To supply fresh produce to the Social Justice Kitchen and other local agencies that feed the hungry, Corpsmembers helped grow over 10,900 pounds of organic fruits and vegetables. Through this effort, Corpsmembers on the Verde Greenhouse team gained experience in managing compost, seeding, using basic farm equipment, and a range of other agriculture-related skills.
Climate Change: Wildland Fire team and Home Weatherization team
One issue the Verde Project sought to address was the increasing threat of wildfires. Corpsmembers helped clear more than 36 tons of dead wood from 23 acres of public and private land, helping minimize the risk of catastrophic fires along the wilderness-urban interface. In the fall of 2018, members of the Wildland Fire team earned their “Red Cards” by completing the S130/190 Basic Wildfire Training, meaning they are certified to assist in wildfire response efforts.
In addition, the partners sought to reduce the carbon footprint of Santa Fe residents by engaging Corpsmembers in providing free or subsidized energy audits and/or energy efficiency retrofits to 856 low- or middle-income homes.

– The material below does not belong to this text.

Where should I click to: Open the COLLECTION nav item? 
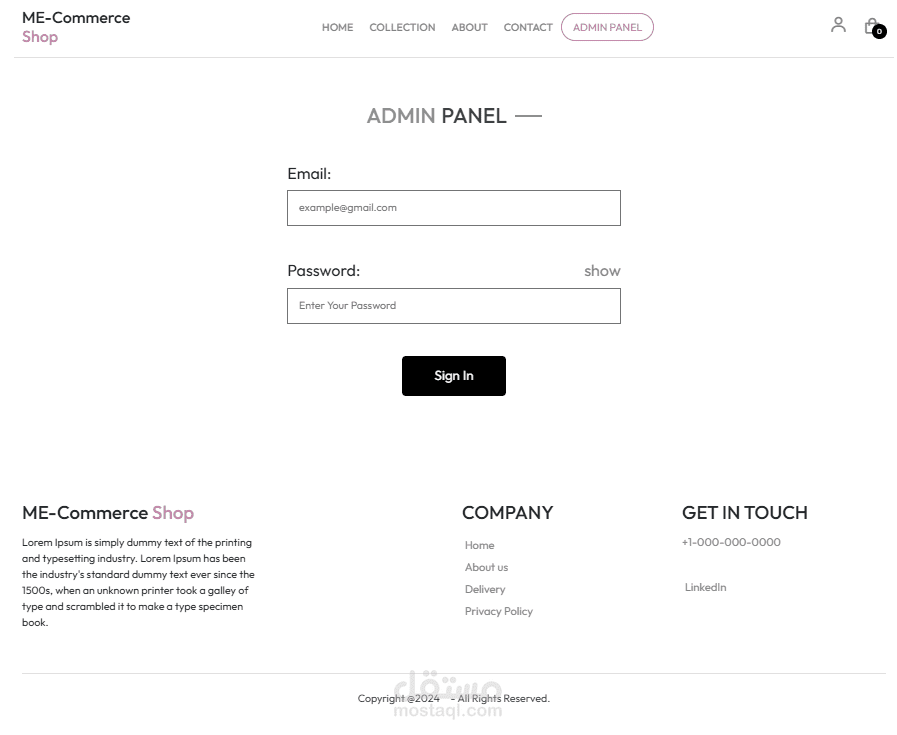click(402, 27)
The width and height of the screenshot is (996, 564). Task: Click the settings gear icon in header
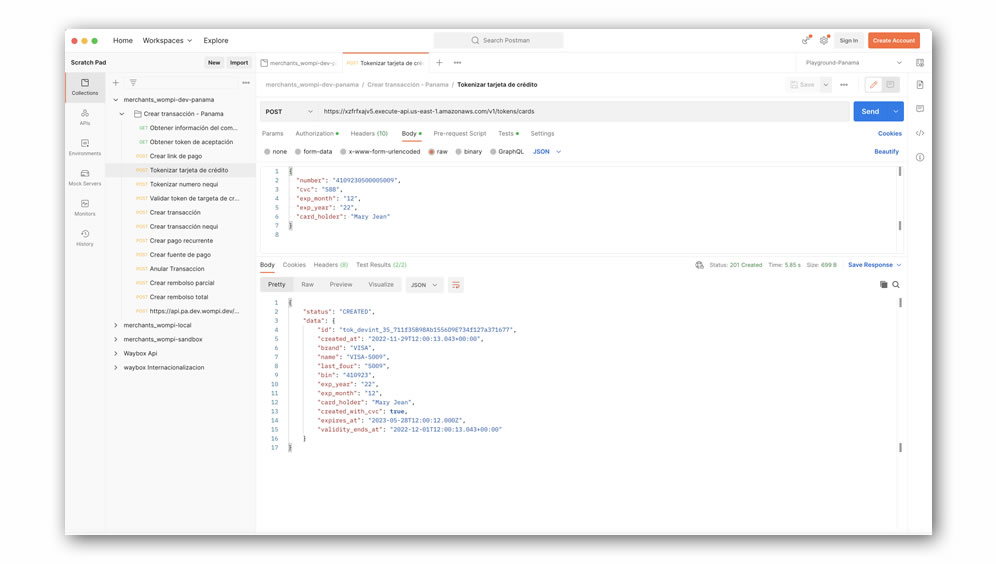pyautogui.click(x=824, y=41)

Over the course of the 14 months of the Verde Project, 23 homeless youth and young adults were placed in homes and $57,000 in funds were secured to provide additional housing support. Over $8,000-worth of furniture and homewares were donated to help get the young people settled.
Through the Verde Project, 139 young adults received job training and 104 received certifications in culinary arts, greenhouse management, wildland fire, and home weatherization. For example, 44 Corpsmembers earned the ServSafe industry-recognized credential; 30 received home weatherization certifications; 8 received certifications in wildland fire. Through their training, Corpsmembers earned 550 hours of creditable coursework at Santa Fe Community College (SFCC).
The initial pilot of the Verde Project is over, but the relationships are in place to continue the programs. One important success is that YouthWorks has a new contract with Santa Fe public schools through which they will now be able to serve 1,000 kid-friendly meals every day across 14 afterschool sites. Additionally, the Home Weatherization team is thriving through growing relationships with ICAST (International Center for Appropriate and Sustainable Technology) and SFCC’s EnergySmart Academy.
A less tangible benefit of the Verde Project is that many people in the community had the chance to interact with YouthWorks Corpsmembers and witness firsthand their skills and determination. Throughout the program, there were important opportunities through which community members could learn about the challenges many YouthWorks Corpsmembers face.
In the end, the Verde Project is an excellent example of community partners coming together to leverage resources and address needs in a strategic manner.